Water softeners use what is known as ion exchange. This is a fairly common process used in a variety of industries such as: food & beverage, metals finishing, chemical & petrochemical, pharmaceutical, sugar & sweeteners, nuclear, semiconductor, and power.
So what is being "exchanged" in a home inside the tank that is likely stored in a basement or garage?

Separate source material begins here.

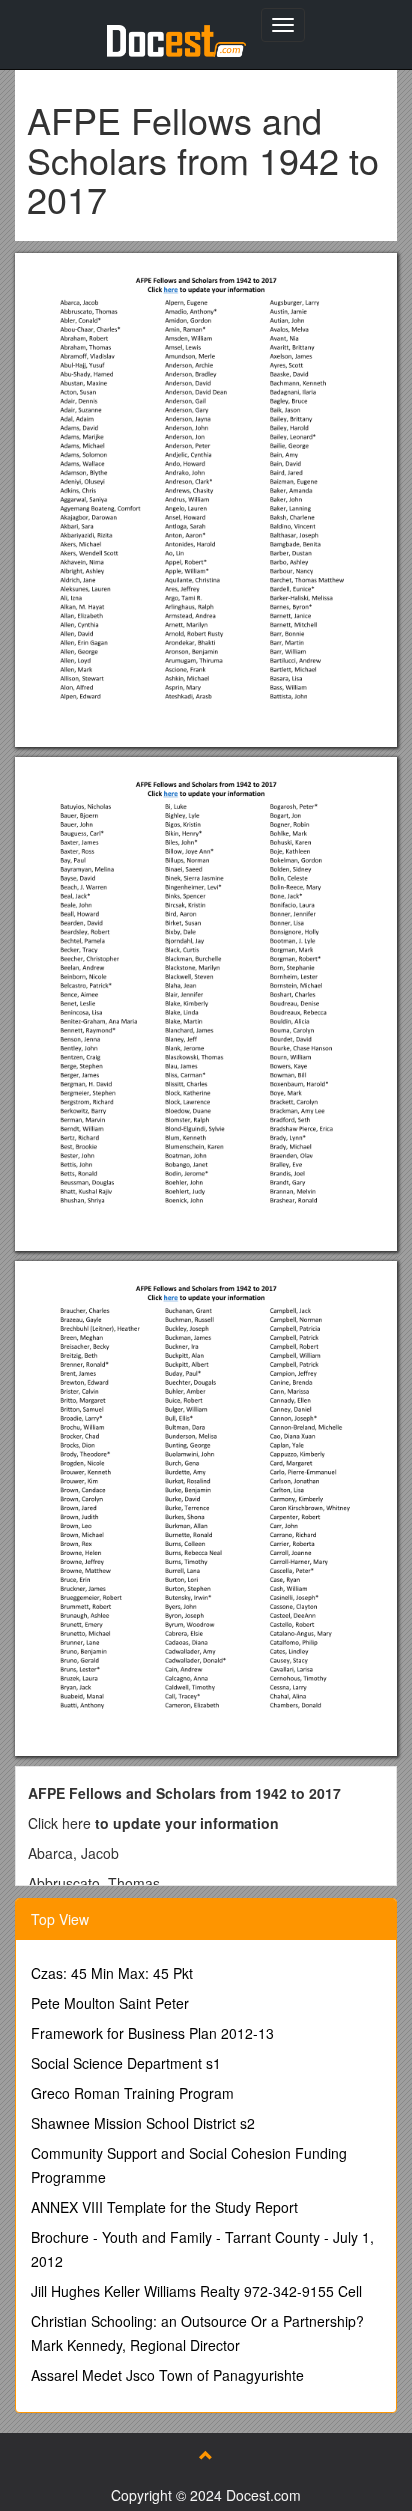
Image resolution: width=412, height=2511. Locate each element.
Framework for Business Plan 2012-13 (152, 2033)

For the last century water softeners have been a popular appliance sold in areas that have hard water. There are many challenges associated with hard water in a home such as:
- Reduced water heater and appliance life
- Damage to faucets and fixtures
- Mineral deposits on counter tops and glass surfaces
- Even early failure in pipe fittings and connections, causing leaks and flooding
- The images here may look familiar...
Here is a short video explaining the exchange that takes place in a water softener:
To sum it up in 3 steps:
- The homeowner fills up the brine tank with salt tablets
- The softener draws the solution of salt and water into the main tank, charging the material (resin) inside the tank with the salt
- Water runs through the tank and the ions of calcium in the raw water are exchanged for the sodium that is attached to the media
"Rinse and repeat"...better known as backwashing...takes place every few days to re-charge the media and wash the excess calcium and brine solution down the drain.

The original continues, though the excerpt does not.